# Generating RDMs with LM data
Jacob Matthews, 10/28/2022

## Outline
This notebook demonstrates how to use rsatoolbox to compare vector representations generated by a language model. It then demonstrates how RDMs can be converted to networkx graphs.

## Imports and preprocessing

In [None]:
import rsatoolbox
import re
import nltk
import rsatoolbox
import pandas as pd
import numpy as np
import networkx as nx
import gensim.downloader

Preprocessing

## w2v and words to probe

Our simple model

In [None]:
# Import w2v model
w2v_model = gensim.downloader.load('word2vec-google-news-300')

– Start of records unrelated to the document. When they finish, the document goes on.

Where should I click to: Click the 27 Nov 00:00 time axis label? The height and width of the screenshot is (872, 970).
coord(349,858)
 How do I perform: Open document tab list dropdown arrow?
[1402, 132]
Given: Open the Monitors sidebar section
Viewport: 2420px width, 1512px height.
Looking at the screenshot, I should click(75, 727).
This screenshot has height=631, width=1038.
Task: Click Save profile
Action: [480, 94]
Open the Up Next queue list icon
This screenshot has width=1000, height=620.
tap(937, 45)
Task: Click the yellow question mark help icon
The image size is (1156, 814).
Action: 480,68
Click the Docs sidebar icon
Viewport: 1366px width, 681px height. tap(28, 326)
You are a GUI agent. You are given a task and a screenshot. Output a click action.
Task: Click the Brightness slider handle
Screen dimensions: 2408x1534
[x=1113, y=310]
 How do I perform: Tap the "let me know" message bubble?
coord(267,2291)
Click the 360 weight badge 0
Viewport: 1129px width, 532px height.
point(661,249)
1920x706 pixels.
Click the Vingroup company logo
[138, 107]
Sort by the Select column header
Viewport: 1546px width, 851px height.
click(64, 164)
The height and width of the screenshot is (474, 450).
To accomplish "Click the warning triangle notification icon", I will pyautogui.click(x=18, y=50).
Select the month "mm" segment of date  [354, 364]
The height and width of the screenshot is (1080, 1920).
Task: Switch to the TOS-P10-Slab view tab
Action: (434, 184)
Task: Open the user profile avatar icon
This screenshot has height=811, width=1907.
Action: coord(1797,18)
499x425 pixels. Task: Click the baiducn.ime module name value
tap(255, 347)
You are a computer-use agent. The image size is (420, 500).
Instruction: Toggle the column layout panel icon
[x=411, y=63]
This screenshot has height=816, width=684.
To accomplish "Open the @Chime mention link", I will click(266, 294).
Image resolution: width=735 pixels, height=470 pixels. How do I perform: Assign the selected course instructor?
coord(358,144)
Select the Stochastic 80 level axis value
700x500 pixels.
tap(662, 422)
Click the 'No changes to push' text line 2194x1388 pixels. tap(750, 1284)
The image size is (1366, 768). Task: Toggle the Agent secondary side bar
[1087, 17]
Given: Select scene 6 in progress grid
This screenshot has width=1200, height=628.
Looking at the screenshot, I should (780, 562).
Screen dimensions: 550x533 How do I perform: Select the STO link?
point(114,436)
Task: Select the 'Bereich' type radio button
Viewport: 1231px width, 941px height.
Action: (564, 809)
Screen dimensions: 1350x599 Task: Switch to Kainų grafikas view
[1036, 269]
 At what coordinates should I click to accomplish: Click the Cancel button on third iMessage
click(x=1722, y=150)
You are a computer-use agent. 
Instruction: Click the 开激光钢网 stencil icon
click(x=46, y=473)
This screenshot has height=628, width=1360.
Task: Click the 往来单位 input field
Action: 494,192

Create a list of words to construct the RDM:

In [None]:
words = [
        ]
num_words = len(words)
num_words

Get embeddings from w2v model

In [None]:
embeddings = {word: w2v_model[word].tolist() 
              for word in words}
model_df = pd.DataFrame.from_dict(embeddings, orient='index')
model_df

## Generating RDMs

Make Dataset objects from our embeddings DataFrame

In [None]:
ds = rsatoolbox.data.Dataset.from_df(model_df)
ds.obs_descriptors = {'words': model_df.index.to_list()}
ds.descriptors = {'year': 2022, 'model': 'w2v'}

Calculate RDM for 2022 data

In [None]:
rdm = rsatoolbox.rdm.calc_rdm(ds, method='euclidean', descriptor='words')
rsatoolbox.vis.show_rdm(rdm, 
                        rdm_descriptor='year', 
                        figsize=[num_words, num_words],
                        show_colorbar='figure',
                        pattern_descriptor='words'
                        ) 


## RDMs to graphs

Convert RDM to ndarray

In [None]:
dist_matrix = rdm.get_matrices()[0]
print(dist_matrix)

Generate masks for values of (what I am calling) epsilon. 
Masker finds the following:

$$ m^{\epsilon}_{ij} = \; ^{m_{ij} \; \textbf{if} \; m_{ij} > \epsilon}_{\textbf{else} \; 0}, \epsilon = m*10^n $$ 

 

In [None]:
def masker(matrix, max_m=10, n=-5):
    masks = {}
    for i in range(max_m):
        eps = (i + 1) * 10 ** n
        f = lambda x: x if x > eps else 0.0
        mask = np.vectorize(f)(matrix)
        masks.update({i+1: mask})
    return masks

In [None]:
masks = masker(dist_matrix, n=-2)
# masks returns a dict indexed by epsilon value
print(masks[5])

Make graphs from masks

In [None]:
labels = {i: words[i] for i in range(len(words))}
G = [nx.Graph(masks[i+1]) for i in range(len(masks))] 
G = [nx.relabel_nodes(g, labels) for g in G]

Draw the graph

In [None]:
nx.draw_networkx(G[1])

In [None]:
nx.draw_networkx(G[4])